Software AG/Silver Lake: German buyout could yield fat return

Private equity investors prefer targets deserted by public market investors. That description applies to Germany’s Software AG, currently in the sights of US technology investor Silver Lake. Its share price has been wallowing at five-year lows.

Not any more. Shares in the enterprise software developer rose by half at Monday’s open. That matched Silver Lake’s offer valuing Software AG at €2.2bn. Clearly, a tired founder shareholder — the Software AG Foundation — had given up hope. It has tendered 25 per cent of its almost one-third holding in the shares. This boosts Silver Lake’s chances of success.

Software AG offers enterprise tools for businesses.
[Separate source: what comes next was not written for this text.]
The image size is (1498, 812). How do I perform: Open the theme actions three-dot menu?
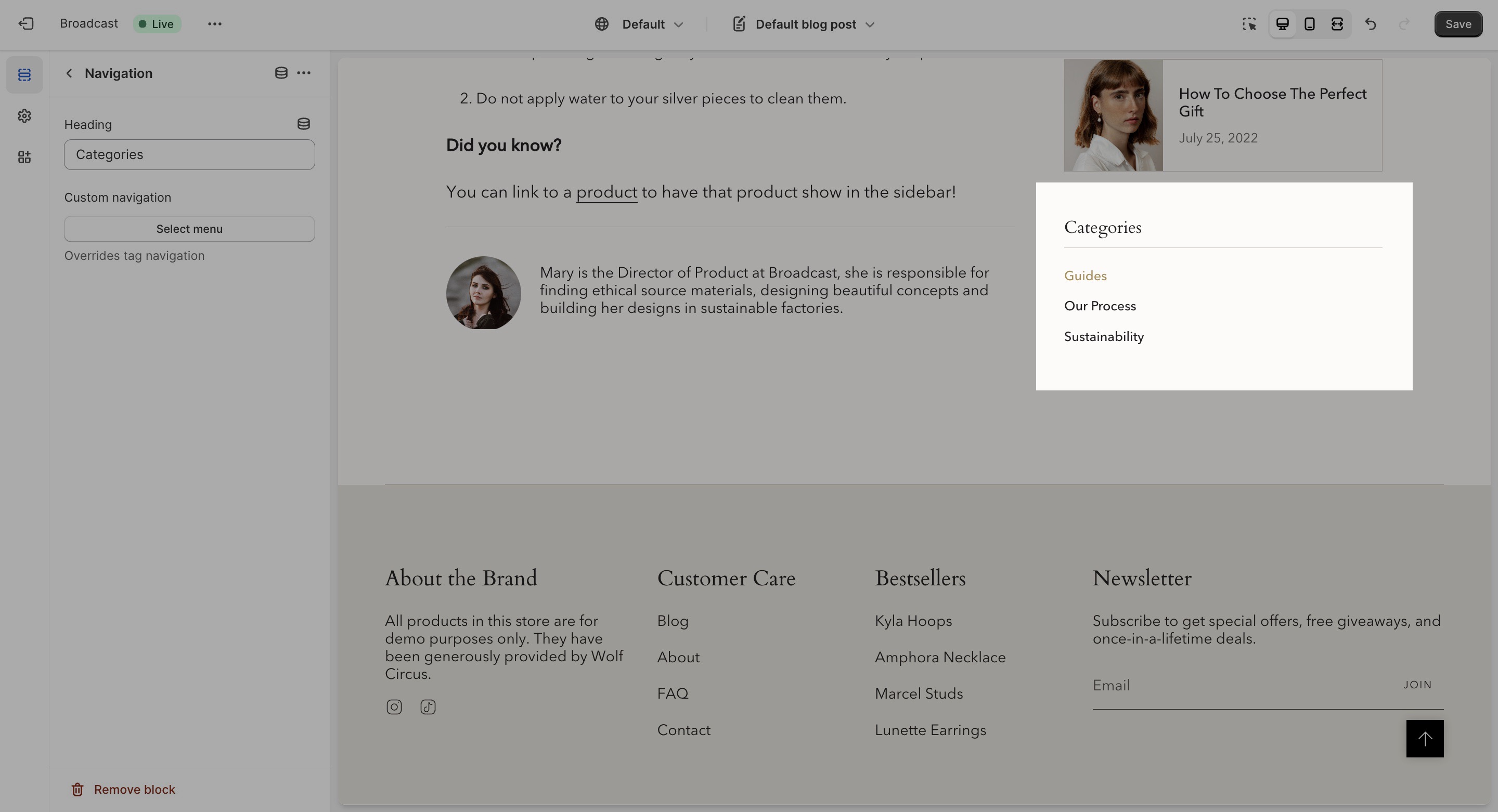pyautogui.click(x=215, y=24)
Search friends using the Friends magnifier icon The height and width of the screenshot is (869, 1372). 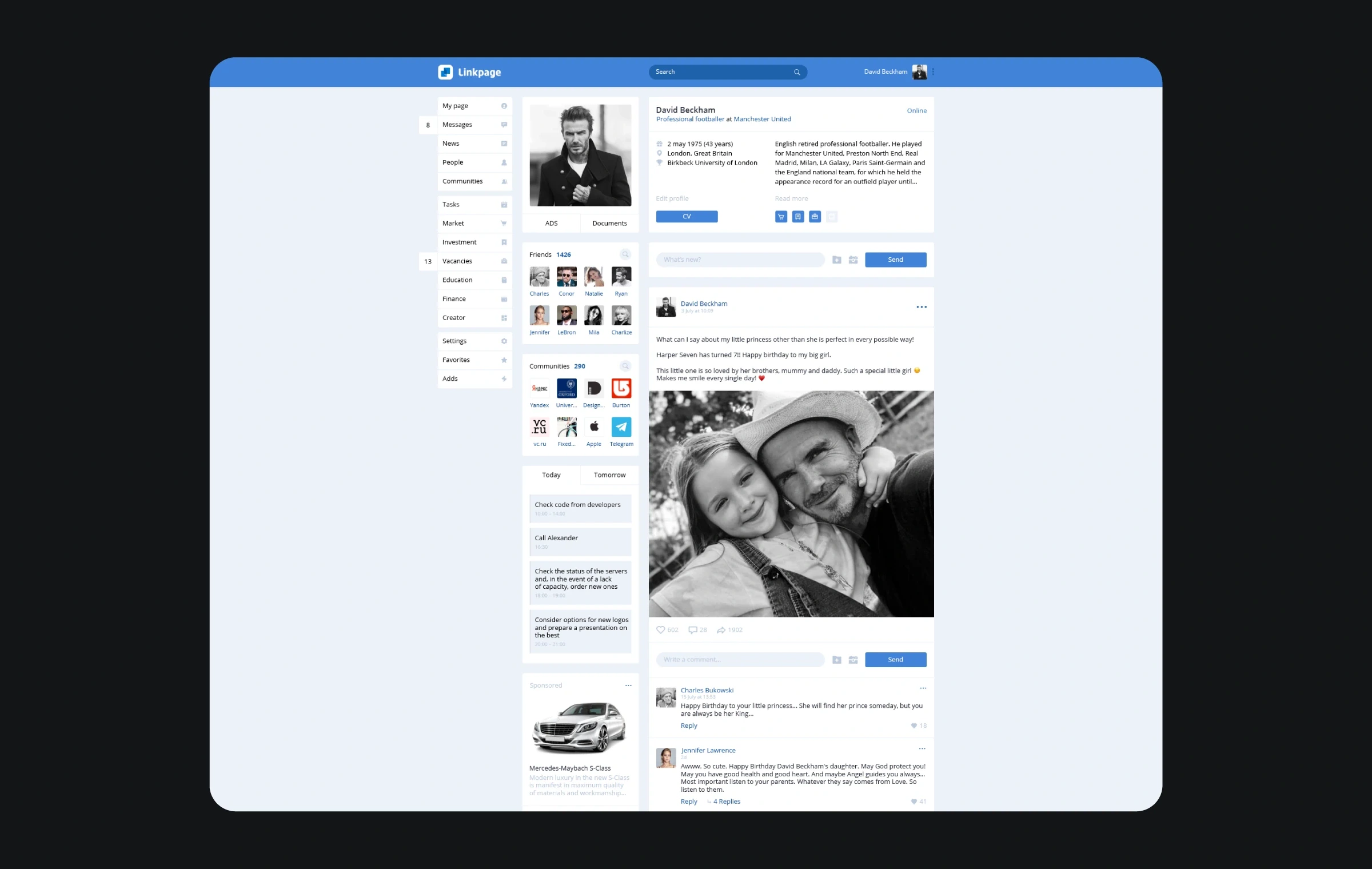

The transition from selling licenses to marketing a subscription service means less cash upfront. That has been painful. Earnings and margins have collapsed over the past five years.

Silver Lake’s €30 per share offer is a sizeable premium over the three-month average of €20. Software AG shares were trading above that level as little as a year ago. Silver Lake had gained influence at the company via a €344mn convertible bond investment. Software AG’s chair Christian Lucas, appointed earlier this year, is also a Silver Lake director. He was excluded from the board’s decision to accept the takeover.

Assuming an extra €1.2bn of debt is injected, Software’s post-deal leverage rises to about 8 times ebitda, far above the current 1.4 times. Then, accept that consensus estimates for 20 per cent revenue growth to 2028 hold true.

If Silver Lake can cut costs and improve profitability to 2019 levels of 28 per cent ready for a 2028 exit, that would beat the current expectations of analysts. If the new owner can sell out at 15 times ebitda multiple — the multiple it is currently offering — the deal would net them a three times return on the equity invested over five years.

Patient minority shareholders, noting the weakness of tech stocks, might expect to be paid more. But most indicators point to a deal going through at this level.